Joseph Yuan (Chinese name: 袁在德; 1766 – 1817) was a Chinese priest and martyr of the 19th century.

==Life==
He was born in 1766 in Pengshui, Chongqing, Sichuan. His Chinese name was Yuan Zaide. When he was young, he heard the preaching of Gabriel-Taurin Dufresse and converted to Christianity. His baptismal name was Joseph.

He felt a calling to the priesthood and studied to become a priest at the Luoranggou mission seminary in Yibin, Sichuan. He was ordained to the priesthood on September 20th 1794. Following his ordination, he worked as a missionary priest in eastern Sichuan.

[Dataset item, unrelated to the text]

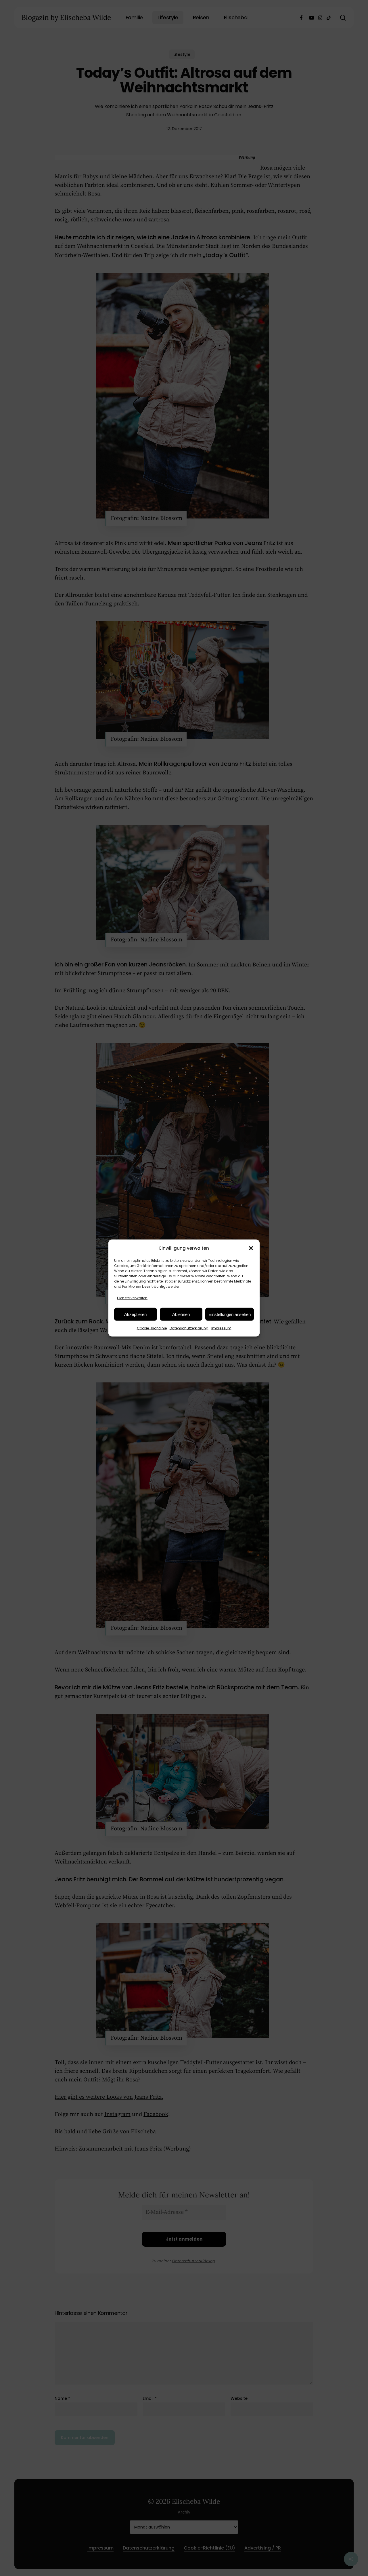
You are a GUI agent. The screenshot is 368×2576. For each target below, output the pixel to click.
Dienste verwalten (132, 1297)
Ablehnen (181, 1314)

A wave of persecution against Christians occurred during the reign of the Jiaqing Emperor. During this persecution, Joseph Yuan was arrested and ordered to renounce his faith. He refused and was executed by strangulation on June 24th 1817.

==Canonization==
He was beatified on May 27, 1900, by Pope Leo XIII and canonized along with other martyrs of China on October 1, 2000, by Pope John Paul II.